Kanezaki hadn’t learned anything about Horton, but he did mention that a certain Tim Shorrock, the director of the National Counterterrorism Center, had died of an apparent heart attack in Las Vegas. “You wouldn’t know anything about that, would you?” he asked.
“Why would I know anything about it?”
“Just seems like a lot of coincidences. Horton is obviously a key member of the counterterrorism community-”
“It’s nice you guys have a community now, with members. It makes it sound so friendly.”
“-and a heart attack for Shorrock, at the same time Horton is reaching out to you, makes me wonder. Especially because apparently Shorrock was some kind of fitness fanatic.”
“You ever hear of an earthquake causing a church to collapse on its parishioners?” I asked. “It happens. Same as a fitness fanatic with a faulty valve or whatever. I tend to think of it as God indulging his sense of irony. Or maybe his sense of humor.”
“Maybe. Did you ever meet with Horton?”
“Maybe.”
“You were going to keep me posted, remember?”
I might have reminded him that keeping him posted was in exchange for his finding out about what Horton was planning, which he hadn’t done. But if I told him that, he would just respond that he had tried but hadn’t managed, and anyway that he had come through with information about Treven and Larison. It would be a circle jerk at best; more likely, it would erode some of the trust and goodwill Kanezaki and I had spent years building.
Still, I hesitated to tell him, even in broad strokes, what Horton was up to. Need-to-know and other aspects of operational security are a long-honed reflex in me. But if Larison was right, it was in my interest to learn everything I could about Horton, who might be as much opposition as he was client. Offering some information of mine in exchange for data that might give me a clearer view of the movement of pieces on the board, and of the players behind them, would be a smart trade.
“It’ll sound a little crazy,” I said.
He chuckled. “It’s a crazy business. My own COS tried to have me taken out, remember?”

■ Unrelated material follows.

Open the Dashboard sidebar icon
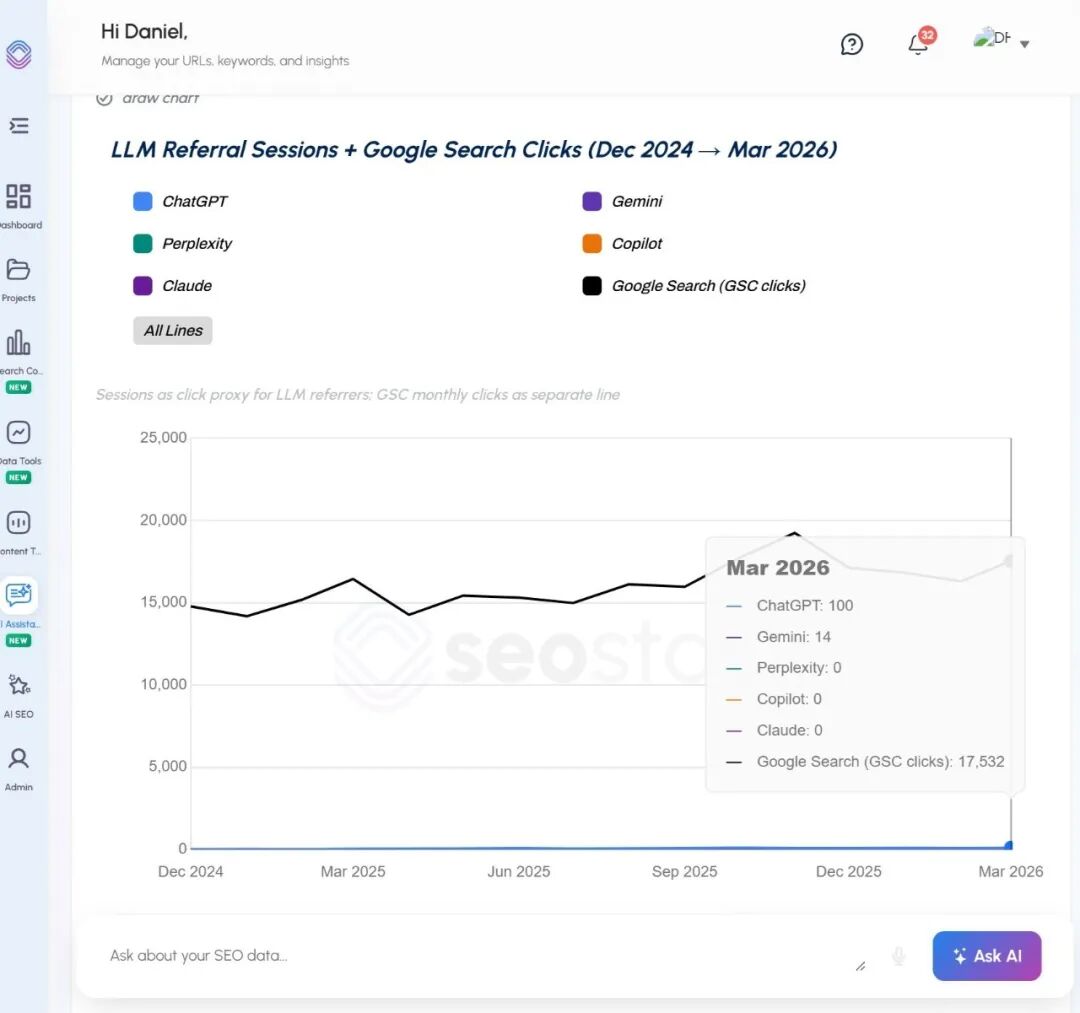 click(x=18, y=197)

Back when he’d been a green CIA recruit in Tokyo, Kanezaki had run dangerously afoul of his chief of station, a certain James Biddle, who tried to hire me to kill him. I warned Kanezaki, instead, and that warning had fostered a relationship that had since become highly useful to me.
“All right. Horton says there’s a coup afoot in America.” When I was done giving him the 30,000-foot view of the landscape, I asked, “You think that’s possible?”
There was a long pause, then he said, “I think the public’s been…prepped for this, yes. Even before nine-eleven, but especially since then. There’s a ratchet effect, and nothing, not even killing bin Laden, seems to change it. I can see where some people could realize they could take advantage, whether out of greed or rationalized patriotism or whatever. What does Horton want you to do?”
“I think you can imagine.”
“The plotters?”
I didn’t answer.
“Shorrock?”
Again, I didn’t answer.
“It might be true,” he said, after a moment. “In which case, you’re doing something pretty heroic. But…if the people behind this thing get wind of your involvement, I think you’re going face opposition like you’ve never seen.”
“I’ve been thinking about that,” I said, remembering, again, Larison’s admonitions about Horton.